La Geste du Faucon de l'Aube

Message par Togashi Dôgen » 27 août 2010, 23:22

La Geste du Faucon de l’Aube
Compilée par Ikoma Shinzo, en 1395.



Autrefois vivait, sur le granit éternel de Kaiu Kabe, Hiruma Takamaru, bushi dévoué et vassal d’Hiruma Kage, qui était connu comme le Guerrier Poète au Sud de Mizu-Umi no Sakura Yuki, et que la famille Matsu appelle aussi l’Ombre Sanglante des Ruines de l’Aube. Son esprit était pénétrant comme les rayons du soleil au matin, son cœur avait la bravoure du Faucon et avec sa main gauche, il maniait son sabre avec aisance, comme Hiruma avant lui. Longtemps s’était-il poli dans l’étude des arts militaires, et s’il n’était pas le guerrier le plus puissant, ni le plus intrépide sur le champ de bataille, son cœur avait l’ardeur et la fidélité d’un samouraï authentique. C’est pourquoi leur Champion, le Hida Uji no kami Kisada, le Grand Ours, aussi sage que les anciens et aussi puissant que la Montagne, l’avait un jour surnommé l’Ingénieux Guerrier de Kaiu Kabe et Hiruma Kage avait aussitôt accueilli son vaillant cousin au sein de ses Hatamoto, ses serviteurs honorés.

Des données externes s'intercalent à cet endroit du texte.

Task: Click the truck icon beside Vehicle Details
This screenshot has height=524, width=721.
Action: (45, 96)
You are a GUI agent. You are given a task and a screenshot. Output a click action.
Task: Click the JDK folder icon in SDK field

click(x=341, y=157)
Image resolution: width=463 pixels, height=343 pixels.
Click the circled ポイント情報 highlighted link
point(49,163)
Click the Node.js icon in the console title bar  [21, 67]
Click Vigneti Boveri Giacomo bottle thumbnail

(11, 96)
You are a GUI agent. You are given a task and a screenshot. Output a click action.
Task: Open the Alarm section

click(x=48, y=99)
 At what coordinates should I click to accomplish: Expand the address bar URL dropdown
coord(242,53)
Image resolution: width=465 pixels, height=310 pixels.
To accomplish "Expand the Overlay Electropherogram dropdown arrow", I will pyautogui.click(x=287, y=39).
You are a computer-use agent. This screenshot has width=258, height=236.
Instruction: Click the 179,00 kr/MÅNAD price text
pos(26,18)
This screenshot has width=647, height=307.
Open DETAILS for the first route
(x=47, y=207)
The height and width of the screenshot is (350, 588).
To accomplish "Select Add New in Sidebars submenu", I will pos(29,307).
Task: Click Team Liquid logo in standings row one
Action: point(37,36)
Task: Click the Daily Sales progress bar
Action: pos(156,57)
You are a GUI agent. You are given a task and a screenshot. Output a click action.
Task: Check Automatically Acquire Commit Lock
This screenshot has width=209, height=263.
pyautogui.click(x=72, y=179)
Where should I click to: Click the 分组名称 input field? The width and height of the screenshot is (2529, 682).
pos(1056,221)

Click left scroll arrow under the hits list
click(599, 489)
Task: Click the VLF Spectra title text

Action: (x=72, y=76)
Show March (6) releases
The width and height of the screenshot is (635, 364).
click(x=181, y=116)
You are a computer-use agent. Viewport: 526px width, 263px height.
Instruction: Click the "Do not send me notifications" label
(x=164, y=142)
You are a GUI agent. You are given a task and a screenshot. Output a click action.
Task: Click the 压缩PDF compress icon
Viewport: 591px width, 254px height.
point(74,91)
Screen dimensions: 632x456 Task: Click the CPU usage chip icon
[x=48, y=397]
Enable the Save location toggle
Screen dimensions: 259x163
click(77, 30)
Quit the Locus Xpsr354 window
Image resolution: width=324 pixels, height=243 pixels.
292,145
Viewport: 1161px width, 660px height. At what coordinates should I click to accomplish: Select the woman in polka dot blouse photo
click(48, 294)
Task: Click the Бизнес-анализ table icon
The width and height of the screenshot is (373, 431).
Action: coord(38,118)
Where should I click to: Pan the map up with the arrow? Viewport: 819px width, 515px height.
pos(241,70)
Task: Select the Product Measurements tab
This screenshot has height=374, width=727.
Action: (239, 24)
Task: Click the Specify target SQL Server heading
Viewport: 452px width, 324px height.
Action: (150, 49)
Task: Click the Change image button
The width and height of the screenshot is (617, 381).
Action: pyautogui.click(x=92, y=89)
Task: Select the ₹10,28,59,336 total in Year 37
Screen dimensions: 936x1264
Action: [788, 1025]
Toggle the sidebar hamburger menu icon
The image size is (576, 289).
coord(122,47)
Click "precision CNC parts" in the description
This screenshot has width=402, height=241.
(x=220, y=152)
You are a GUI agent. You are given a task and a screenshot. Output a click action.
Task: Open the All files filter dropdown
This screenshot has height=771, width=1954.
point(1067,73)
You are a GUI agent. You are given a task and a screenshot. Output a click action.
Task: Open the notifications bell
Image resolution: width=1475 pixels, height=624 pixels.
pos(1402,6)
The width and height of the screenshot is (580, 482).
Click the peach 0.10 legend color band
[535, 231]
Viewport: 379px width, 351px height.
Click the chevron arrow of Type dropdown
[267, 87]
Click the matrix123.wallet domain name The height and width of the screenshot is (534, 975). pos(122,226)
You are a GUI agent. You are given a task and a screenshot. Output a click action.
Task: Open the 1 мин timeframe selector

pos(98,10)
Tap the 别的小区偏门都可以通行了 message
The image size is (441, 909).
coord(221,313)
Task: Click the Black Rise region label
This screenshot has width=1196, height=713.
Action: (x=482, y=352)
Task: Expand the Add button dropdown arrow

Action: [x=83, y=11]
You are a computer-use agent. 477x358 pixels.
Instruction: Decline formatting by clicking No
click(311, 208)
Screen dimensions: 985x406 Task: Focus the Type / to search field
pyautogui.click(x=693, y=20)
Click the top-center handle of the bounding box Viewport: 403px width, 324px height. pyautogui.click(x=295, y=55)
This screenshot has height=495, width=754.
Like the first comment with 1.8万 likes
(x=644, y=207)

Mais un jour, lors de la fameuse bataille des Mille Larmes d’Amaterasu, où Shingetsu [NB : Mirumoto Ryûjin], Fortune des Stratèges, fît verser une pluie de larmes de Jade à Dame Soleil ; en terrassant le Sombre Chevalier Moto Fushin de sa bonne lame Kaiu, l’Ingénieux Guerrier ressentit la Sombre Etreinte du Sombre Frère, dont le nom véritable est tû par les Anciens. A ce moment, les circonstances de la guerre faisait que le jade était devenu rare dans les terres du Crabes, c'est pourquoi les actes de Shingetsu furent loués, sur le moment, malgré les répercussions, l'affront commis envers les Dieux, qui précipiterait, disent les ancêtres, le monde dans les Mille Ans de Ténèbres. C'est en tranchant la chair de son ennemi que le sang impur souilla l'âme de nombre de guerriers dévoués, parmi eux figurait Takamaru.

« Toi aussi, devant Sa Face tu failliras ! Cria le Maho-Bujin, dans sa terrible agonie. Rendez-vous en Jigoku, où je me vengerai, lorsque la Grande Roue aura tournée et que les étoiles chuteront à nouveau du Firmament ! »

Et alors que son sombre frère rendait son dernier souffle, le vil Maho-Tsukai Moto Rinjin convoqua les kansen et accompagna ces paroles de mauvais aloi par des Mots de Pouvoirs que seuls connaissent ceux qui ont rejetés la Lumière du Ciel pour embrasser le pouvoir que confèrent les Ténèbres de Jigoku.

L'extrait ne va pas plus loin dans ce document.